Traditionell konnten nur Männer Mitglied einer Verbindung werden, insbesondere seit den 1970er Jahren nehmen aber viele Verbindungen auch Frauen auf. Seit Ende des 19. Jahrhunderts existieren auch Damenverbindungen, die ausschließlich Frauen vorbehalten sind.

Unterscheidungsmerkmale

Die Studentenverbindungen entstanden aus den unterschiedlichsten Motiven. Vor allem die im 19. Jahrhundert entstandenen Verbindungen haben in vielen Fällen eine Entsprechung in den bürgerlichen Vereinen. Als Beispiele seien genannt:

  • Turnverein - Turnerschaft / Turnverbindung
  • Gesangsverein / Chor - Sängerschaft / Akademischer Gesangsverein

Aus der gegenseitigen Beeinflussung mit den älteren Traditionen der Landsmannschaften, Corps und Burschenschaften ergab sich ein buntes Bild akademischer Vereinigungen mit jeweils eigenen, zum Teil sehr alten Traditionen. Auch wenn die Anzahl der Studentenverbindungen heute weitaus niedriger als zu Beginn des 20. Jahrhunderts ist, existieren an nahezu allen deutschsprachigen Universitäten weiterhin Verbindungen mit sehr unterschiedlichem Charakter.

Die folgenden Punkte sollen ein Überblick über die verschiedenen Ausprägungen geben, sind jedoch keinesfalls umfassend.

Mensuren

Das Schlagen von Mensuren war und ist ein traditioneller Bestandteil des Verbindungswesens. Früher vorherrschend war der Gedanke der Ehre und des Einstehens für die einzelne Studentenverbindung. Heute ist der Gedanke der so genannten Ehrenhändel unüblich. Je nach Ausprägung werden heute folgende Formen unterschieden:

  • pflichtschlagende Verbindungen fordern von Ihren Mitgliedern das Schlagen von Mensuren in einer meist in der Satzung der Verbindung festgelegten Anzahl.
  • fakultativ schlagende Verbindungen ermöglichen ihren Mitgliedern auf deren Wunsch hin das Schlagen einer Mensur. Auf der einen Seite gibt es Studentenverbindungen, deren Satzung dieses Prinzip noch enthält, aber kein Mitglied das Pauken mehr erlernt hat und auf der anderen Seite Studentenverbindungen, die auf Grund regen Interesses der Mitglieder sich kaum von pflichtschlagenden Studentenverbindungen unterscheiden. Die meisten fakultativ schlagenden Verbindungen sind in dem Zwischenbereich einzuordnen.
  • nicht schlagende Verbindungen lehnen das Schlagen von Mensuren grundsätzlich ab. Dies kann auf Grund der religiösen Überzeugung, aber auch auf der Tradition der eigenen Verbindung beruhen.

__Aufgabenbeschreibung__:
Führen Sie den Text über Studentenverbindungen nach seinem letzten Satz weiter. Die Daten stehen in keinem Zusammenhang mit dem Text über Studentenverbindungen.

(Gespeicherte Daten)
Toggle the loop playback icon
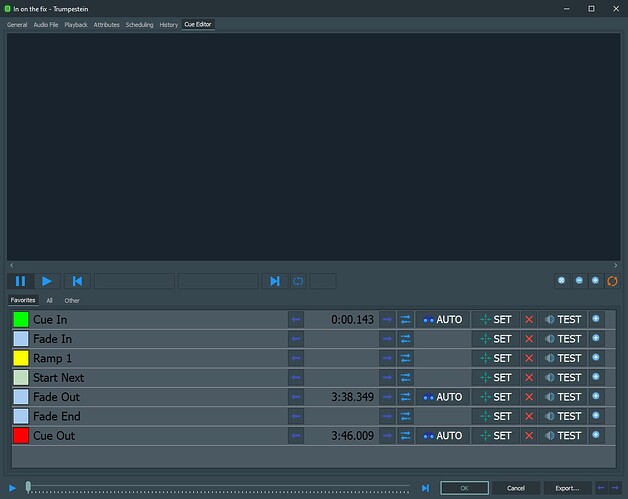 298,281
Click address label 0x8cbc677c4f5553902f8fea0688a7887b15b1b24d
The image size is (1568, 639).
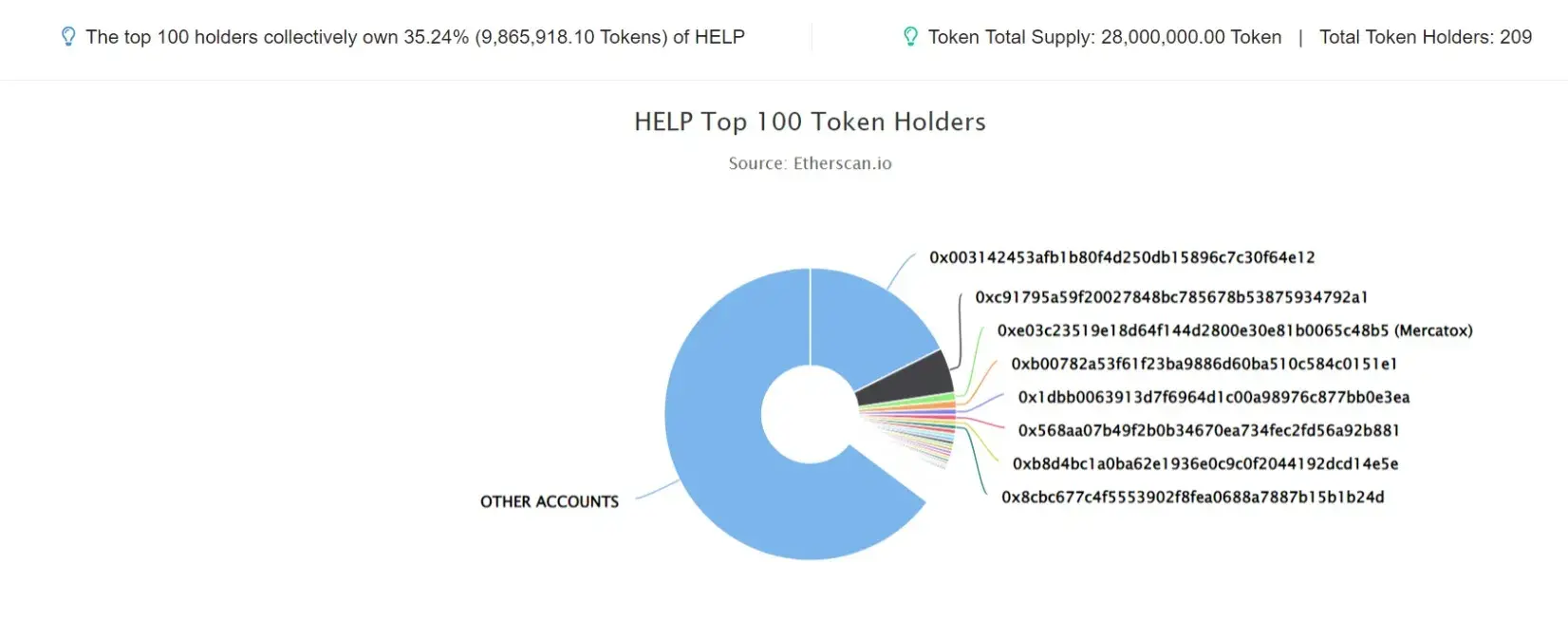coord(1193,497)
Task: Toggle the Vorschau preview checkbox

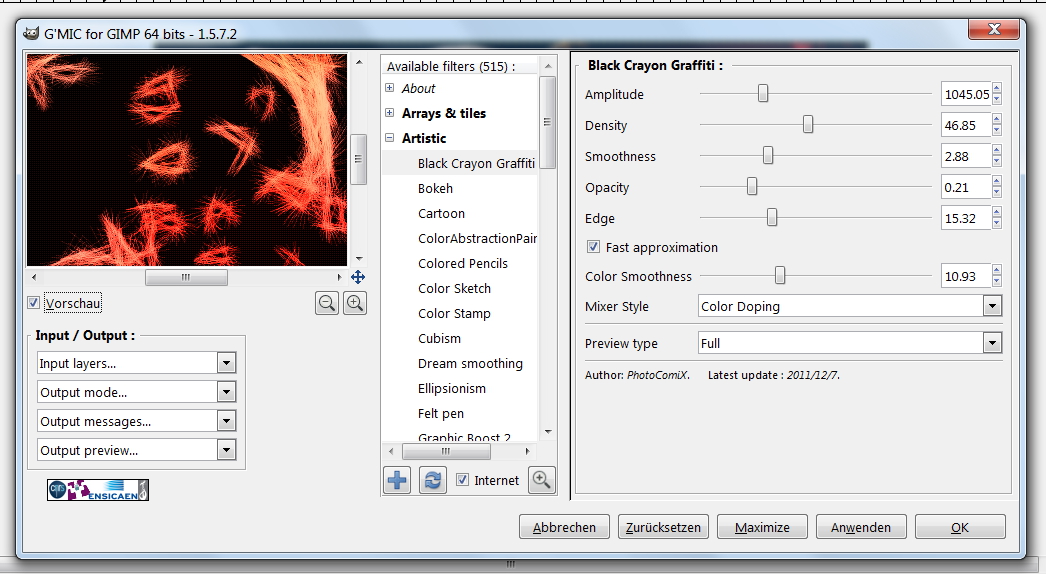Action: click(x=34, y=303)
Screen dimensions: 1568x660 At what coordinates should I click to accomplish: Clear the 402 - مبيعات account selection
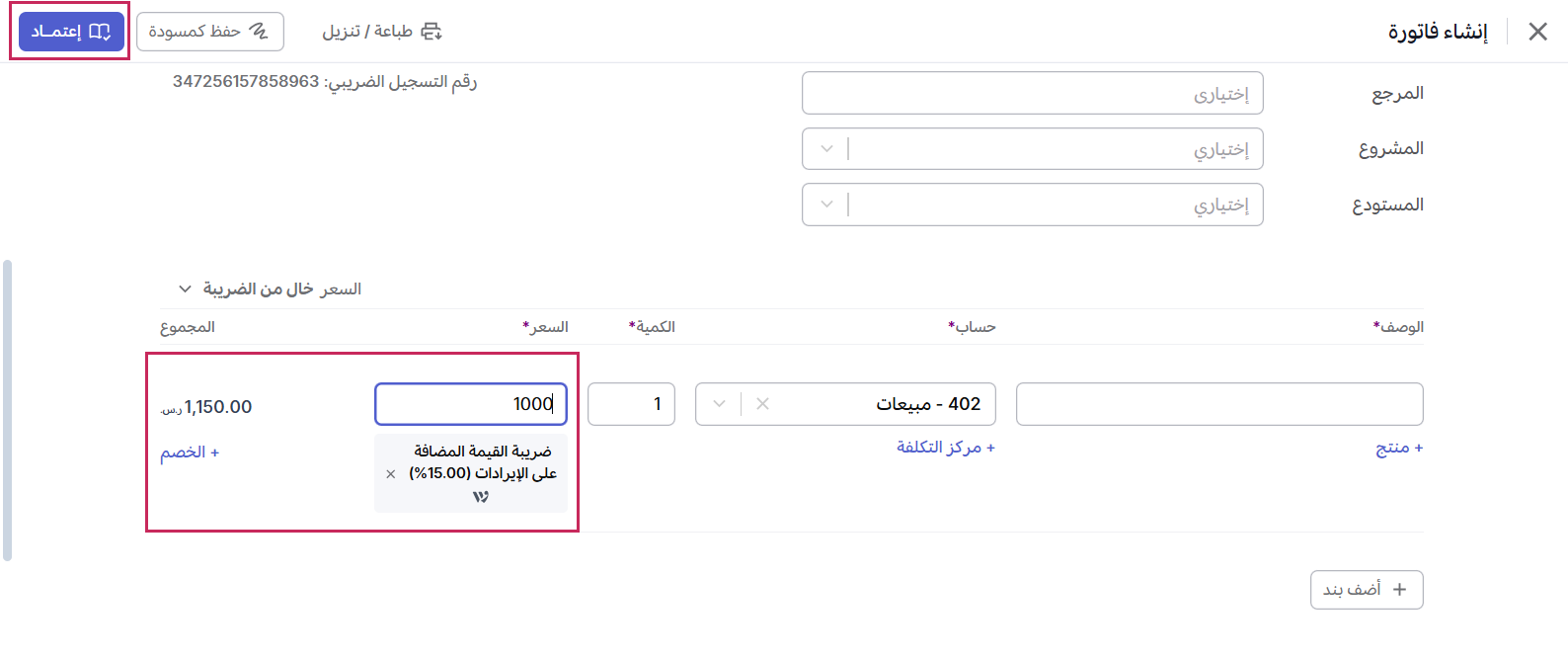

__Lösung__:
Bis 1983 wurde die Mensur von der katholischen Kirche mit Exkommunikation bestraft. Nachdem das Duell aufgegeben wurde, entfiel auch das Argument, dass die Mensur die Vorbereitung für das Duell wäre. Nach der neuesten Fassung des codex juris canonici (1983) steht die Bestimmungsmensur auch offiziell nicht mehr unter kirchlicher Strafandrohung, da sie nicht mehr als Vorbereitung zum Duell anzusehen ist, und wenn keine Gefahr schwerer Verletzungen besteht. Sie wird aber nach wie vor kirchlicher Seite als sittlich verwerflich angesehen.

Es gibt in Deutschland drei pflichtschlagende Korporationsverbände: den Coburger Convent, den Weinheimer Senioren-Convent und den Kösener Senioren-Convents-Verband. Die Deutsche Burschenschaft und die Deutsche Sängerschaft sind fakultativ schlagend.

Als farbentragend werden Studentenverbindungen bezeichnet, deren Mitglieder (zumindest bei offiziellen Veranstaltungen) ein Band, eine Kopfbedeckung und einen so genannten Zipfel (oder auch Zipf) in den Farben ihrer Verbindung (Couleur) tragen.

Daneben existieren sog. farbenführende Verbindungen, deren Mitglieder keine Bänder tragen, aber einen Zipfel mit den Farben der Verbindung.

Einige Studentenverbindungen tragen weder Farben, noch führen sie Farben.

Konfessionalität

Bei vielen Studentenverbindungen spielt die Konfessionalität als Eintrittskriterium keine Rolle. Daneben gibt es Studentenverbindungen, die ein allgemein christliches, katholisches oder evangelisches Bekenntnis von ihren Mitgliedern fordern.

Bis in die 1930er Jahre bestanden an vielen Hochschulen auch jüdische Studentenverbindungen.

Toleranzprinzip

Studentenverbindungen, die das Toleranzprinzip vertreten, sind tages- und parteipolitisch neutral, verachten jedweden Radikalismus und nehmen Mitglieder unabhängig von ihrer ethnischen und sozialen Herkunft und religiösen Überzeugung auf.

Grundgedanken

Obwohl viele Studentenverbindungen ihre Mitglieder zum bewussten und verantwortlichen politischen Denken ermutigen, werden sie selbst nicht politisch aktiv. Bekannte Ausnahmen sind die in der Deutschen Burschenschaft organisierten Verbindungen.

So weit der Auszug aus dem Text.